No es difícil constatar que ciertamente no estamos mejor que Nínive en su tiempo. Hay tanta injusticia y diversas formas de idolatría a nivel mundial, de modo que también sobre el mundo de hoy se cierne la destrucción.
Recordemos cómo las medidas de los últimos años irrumpieron en la vida normal de las personas, hasta el punto de que incluso llegaron a cerrarse las puertas de las iglesias y cesó el culto público durante un tiempo. ¿Por qué habrá sucedido esto? Fue y sigue siendo una plaga con muchas consecuencias, cuyo alcance aún no podemos prever.
La terrible situación bélica en Ucrania encierra el peligro de una expansión hasta el punto de una amenaza nuclear. Podríamos enumerar muchos otros acontecimientos que nos hacen ver que estamos viviendo en una especie de escenario apocalíptico.
¿Es que las personas han entendido que la plaga del coronavirus y las medidas tomadas a raíz suyo eran una advertencia? ¿Han entendido que la amenazante guerra en Ucrania es una advertencia? ¿Han entendido que Dios lo permite porque el pecado prolifera y Él las está llamando urgentemente a la conversión?
¿Quién le anunciará esto a la humanidad? Con pocas excepciones, aun dentro de la Iglesia se guarda silencio sobre este tema. Quizá hoy en día uno ni siquiera se atreve a establecer tales relaciones o cree que ya no se puede decir las cosas así, para no causar escándalo.
La historia de Nínive nos señala cómo lidiar con tales amenazas. Los hombres han de convertirse y apartarse de sus malos caminos. Sólo así podrán salvarse y ser eximidos de la desgracia que amenaza con recaer sobre ellos. ¡No hay otro camino alternativo! Los habitantes de la gran ciudad lo comprendieron, empezando por el rey.
Pero, ¿qué sucede hoy en día? ¿Es que las personas todavía lo entienden?
Y ¿por qué es importante este tema en nuestro itinerario hacia la Pascua? Es importante para que profundicemos día a día nuestra propia conversión. Es importante comprender que podemos ofrecerle al Señor nuestra propia conversión para que perdone a la humanidad. Es importante que sepamos leer los signos cuando Dios está llamando a la conversión a través de los acontecimientos y saquemos las conclusiones correctas. No debemos pasar por alto, ciega e ignorantemente, el arca que el Señor construye para la salvación de la humanidad.
Estamos conectados con la humanidad entera.

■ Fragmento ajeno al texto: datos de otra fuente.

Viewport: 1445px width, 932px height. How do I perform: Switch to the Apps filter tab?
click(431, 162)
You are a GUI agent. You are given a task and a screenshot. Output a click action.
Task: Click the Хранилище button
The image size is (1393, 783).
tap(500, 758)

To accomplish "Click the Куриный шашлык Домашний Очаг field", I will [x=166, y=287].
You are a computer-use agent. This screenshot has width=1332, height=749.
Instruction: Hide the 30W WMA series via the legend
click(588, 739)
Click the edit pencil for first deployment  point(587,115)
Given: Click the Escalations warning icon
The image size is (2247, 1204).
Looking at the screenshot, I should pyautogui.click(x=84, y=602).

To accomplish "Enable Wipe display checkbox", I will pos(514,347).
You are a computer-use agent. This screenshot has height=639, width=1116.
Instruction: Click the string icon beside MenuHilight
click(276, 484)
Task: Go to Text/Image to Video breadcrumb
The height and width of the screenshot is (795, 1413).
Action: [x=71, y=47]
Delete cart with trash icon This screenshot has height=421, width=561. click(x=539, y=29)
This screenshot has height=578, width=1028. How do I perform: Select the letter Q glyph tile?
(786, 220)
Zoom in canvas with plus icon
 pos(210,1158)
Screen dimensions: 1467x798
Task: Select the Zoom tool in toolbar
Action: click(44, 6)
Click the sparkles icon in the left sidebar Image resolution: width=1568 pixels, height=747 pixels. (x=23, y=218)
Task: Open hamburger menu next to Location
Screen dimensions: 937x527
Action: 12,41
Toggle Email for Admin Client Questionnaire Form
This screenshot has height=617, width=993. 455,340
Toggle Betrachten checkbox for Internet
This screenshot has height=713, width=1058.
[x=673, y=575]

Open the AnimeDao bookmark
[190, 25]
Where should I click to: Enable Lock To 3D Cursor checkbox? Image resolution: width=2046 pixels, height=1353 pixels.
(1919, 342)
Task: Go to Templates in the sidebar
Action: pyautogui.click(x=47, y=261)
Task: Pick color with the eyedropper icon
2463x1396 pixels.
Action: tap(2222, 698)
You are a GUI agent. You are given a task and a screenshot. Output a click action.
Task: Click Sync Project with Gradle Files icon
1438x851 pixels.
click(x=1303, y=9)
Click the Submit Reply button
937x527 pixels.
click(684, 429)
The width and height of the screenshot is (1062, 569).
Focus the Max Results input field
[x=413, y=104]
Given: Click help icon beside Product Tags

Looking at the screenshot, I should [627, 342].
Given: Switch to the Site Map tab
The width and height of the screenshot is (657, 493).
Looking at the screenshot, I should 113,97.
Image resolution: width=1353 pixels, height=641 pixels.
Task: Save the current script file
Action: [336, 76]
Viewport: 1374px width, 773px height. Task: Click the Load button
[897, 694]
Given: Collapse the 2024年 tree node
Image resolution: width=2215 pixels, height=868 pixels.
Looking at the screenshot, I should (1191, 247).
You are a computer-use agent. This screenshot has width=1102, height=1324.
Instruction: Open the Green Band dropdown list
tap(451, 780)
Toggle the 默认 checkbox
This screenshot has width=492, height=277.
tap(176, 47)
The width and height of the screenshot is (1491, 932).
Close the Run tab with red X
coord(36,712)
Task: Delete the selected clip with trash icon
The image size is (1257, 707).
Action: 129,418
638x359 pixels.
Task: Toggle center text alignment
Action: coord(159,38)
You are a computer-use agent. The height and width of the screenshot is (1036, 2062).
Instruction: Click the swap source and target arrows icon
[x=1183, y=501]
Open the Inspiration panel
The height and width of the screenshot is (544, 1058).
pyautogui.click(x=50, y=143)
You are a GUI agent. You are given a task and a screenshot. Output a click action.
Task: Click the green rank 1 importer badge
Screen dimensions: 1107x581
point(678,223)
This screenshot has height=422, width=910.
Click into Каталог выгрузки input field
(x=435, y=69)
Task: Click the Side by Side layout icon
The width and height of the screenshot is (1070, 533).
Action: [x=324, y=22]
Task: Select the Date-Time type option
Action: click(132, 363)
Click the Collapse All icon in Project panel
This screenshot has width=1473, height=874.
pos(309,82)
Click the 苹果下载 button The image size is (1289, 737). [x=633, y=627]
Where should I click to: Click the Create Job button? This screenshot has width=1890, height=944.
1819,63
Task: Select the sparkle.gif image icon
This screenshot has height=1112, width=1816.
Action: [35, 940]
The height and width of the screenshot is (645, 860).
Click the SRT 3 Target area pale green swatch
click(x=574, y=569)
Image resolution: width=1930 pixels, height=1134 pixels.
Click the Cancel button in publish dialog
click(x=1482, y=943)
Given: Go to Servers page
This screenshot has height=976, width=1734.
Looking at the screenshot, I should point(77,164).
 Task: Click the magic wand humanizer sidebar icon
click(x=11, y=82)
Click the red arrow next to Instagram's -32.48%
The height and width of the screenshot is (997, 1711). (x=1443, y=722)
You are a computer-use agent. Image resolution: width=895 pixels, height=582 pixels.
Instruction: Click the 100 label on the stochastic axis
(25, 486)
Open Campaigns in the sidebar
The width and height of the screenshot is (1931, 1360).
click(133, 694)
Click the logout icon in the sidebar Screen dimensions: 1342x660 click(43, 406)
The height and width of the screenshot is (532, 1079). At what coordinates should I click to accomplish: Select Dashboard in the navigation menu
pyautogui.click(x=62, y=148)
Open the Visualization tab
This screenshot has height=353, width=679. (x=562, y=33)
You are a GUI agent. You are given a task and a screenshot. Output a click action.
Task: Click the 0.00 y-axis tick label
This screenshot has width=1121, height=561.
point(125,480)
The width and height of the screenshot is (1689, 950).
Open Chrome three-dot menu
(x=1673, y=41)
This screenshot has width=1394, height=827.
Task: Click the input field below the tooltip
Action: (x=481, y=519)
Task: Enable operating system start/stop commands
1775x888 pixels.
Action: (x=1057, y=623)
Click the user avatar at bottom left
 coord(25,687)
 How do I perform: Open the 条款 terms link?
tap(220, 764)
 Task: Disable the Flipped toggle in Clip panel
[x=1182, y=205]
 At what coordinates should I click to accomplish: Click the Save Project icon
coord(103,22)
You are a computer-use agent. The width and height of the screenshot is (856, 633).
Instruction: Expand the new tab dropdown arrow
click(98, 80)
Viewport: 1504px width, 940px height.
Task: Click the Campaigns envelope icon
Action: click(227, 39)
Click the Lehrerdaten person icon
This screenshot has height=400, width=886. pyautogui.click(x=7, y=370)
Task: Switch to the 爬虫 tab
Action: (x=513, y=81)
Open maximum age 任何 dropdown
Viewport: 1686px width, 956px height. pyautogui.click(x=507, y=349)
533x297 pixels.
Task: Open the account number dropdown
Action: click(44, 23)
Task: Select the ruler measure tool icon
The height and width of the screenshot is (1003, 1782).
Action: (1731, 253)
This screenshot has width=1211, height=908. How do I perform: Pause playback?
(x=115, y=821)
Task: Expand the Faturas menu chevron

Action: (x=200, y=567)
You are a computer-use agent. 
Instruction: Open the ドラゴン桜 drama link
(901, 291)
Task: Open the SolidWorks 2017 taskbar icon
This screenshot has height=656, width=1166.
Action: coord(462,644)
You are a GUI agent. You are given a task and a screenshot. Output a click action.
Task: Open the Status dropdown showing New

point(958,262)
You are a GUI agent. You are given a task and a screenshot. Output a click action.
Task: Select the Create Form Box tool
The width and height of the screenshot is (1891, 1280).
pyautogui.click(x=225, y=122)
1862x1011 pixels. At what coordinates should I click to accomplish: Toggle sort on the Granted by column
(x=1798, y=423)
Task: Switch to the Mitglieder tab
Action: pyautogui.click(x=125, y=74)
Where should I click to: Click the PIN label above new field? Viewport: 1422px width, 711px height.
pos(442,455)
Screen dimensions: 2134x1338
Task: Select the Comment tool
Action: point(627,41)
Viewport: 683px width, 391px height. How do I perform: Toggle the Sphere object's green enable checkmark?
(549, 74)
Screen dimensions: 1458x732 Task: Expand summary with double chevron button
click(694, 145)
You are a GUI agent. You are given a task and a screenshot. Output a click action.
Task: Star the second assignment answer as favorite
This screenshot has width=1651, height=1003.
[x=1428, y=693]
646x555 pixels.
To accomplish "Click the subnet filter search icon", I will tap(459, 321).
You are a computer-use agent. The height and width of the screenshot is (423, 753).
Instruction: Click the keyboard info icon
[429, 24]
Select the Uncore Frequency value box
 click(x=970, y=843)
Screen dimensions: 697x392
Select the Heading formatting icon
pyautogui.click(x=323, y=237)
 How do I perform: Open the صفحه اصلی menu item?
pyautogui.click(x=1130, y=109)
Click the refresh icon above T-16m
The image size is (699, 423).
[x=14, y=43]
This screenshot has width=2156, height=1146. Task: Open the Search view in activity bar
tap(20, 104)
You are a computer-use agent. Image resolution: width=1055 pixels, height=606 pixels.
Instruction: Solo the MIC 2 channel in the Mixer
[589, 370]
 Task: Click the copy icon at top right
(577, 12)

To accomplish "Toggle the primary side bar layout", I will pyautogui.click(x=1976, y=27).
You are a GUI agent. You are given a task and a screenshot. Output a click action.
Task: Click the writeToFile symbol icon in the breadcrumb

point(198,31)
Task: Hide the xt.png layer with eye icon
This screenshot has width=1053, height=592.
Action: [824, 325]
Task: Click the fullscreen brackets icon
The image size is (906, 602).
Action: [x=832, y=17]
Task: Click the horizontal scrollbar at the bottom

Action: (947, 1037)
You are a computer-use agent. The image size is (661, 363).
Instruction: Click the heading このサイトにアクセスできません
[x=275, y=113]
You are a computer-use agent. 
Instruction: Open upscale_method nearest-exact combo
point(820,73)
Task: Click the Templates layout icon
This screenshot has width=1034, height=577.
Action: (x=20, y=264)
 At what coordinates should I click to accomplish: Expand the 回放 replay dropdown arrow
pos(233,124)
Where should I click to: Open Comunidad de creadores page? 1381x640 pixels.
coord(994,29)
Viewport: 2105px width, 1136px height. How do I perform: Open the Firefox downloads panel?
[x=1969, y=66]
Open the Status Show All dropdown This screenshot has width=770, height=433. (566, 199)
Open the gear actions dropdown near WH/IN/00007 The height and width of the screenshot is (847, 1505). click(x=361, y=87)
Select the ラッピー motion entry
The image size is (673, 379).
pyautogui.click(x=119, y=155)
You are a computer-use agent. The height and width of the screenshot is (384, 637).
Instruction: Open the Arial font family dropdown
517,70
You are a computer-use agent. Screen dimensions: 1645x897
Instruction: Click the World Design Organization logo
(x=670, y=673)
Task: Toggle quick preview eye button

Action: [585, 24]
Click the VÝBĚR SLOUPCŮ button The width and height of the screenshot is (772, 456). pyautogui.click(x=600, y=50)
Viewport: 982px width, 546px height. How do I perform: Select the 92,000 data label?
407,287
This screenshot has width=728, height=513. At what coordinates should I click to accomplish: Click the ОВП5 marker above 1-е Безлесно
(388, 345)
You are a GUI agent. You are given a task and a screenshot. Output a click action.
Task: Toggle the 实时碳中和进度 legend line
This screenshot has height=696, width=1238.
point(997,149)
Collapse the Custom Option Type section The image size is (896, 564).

Si notamos que nuestro mundo y sus habitantes están en peligro, si interpretamos correctamente las señales, entonces tenemos que asumir responsabilidad. Ésta consiste en actuar como los ciudadanos de Nínive.
Podemos transportar la situación desesperada en que se encontraba Nínive antes de su conversión a la condición en que se encuentra actualmente el mundo entero. Su maldad va en aumento y, por tanto, ya es hora de hacer todo lo que esté en nuestras manos para volvernos a Dios e implorar su misericordia sobre este mundo que se ha alejado de Él.
Éste es un servicio de amor y es asumir una especie de “responsabilidad profética”. No basta con lamentarnos sobre el estado en que se encuentra el mundo, sino que hemos de hacer lo que nos corresponda para apartar con nuestra conversión y penitencia la desgracia que se cierne sobre él.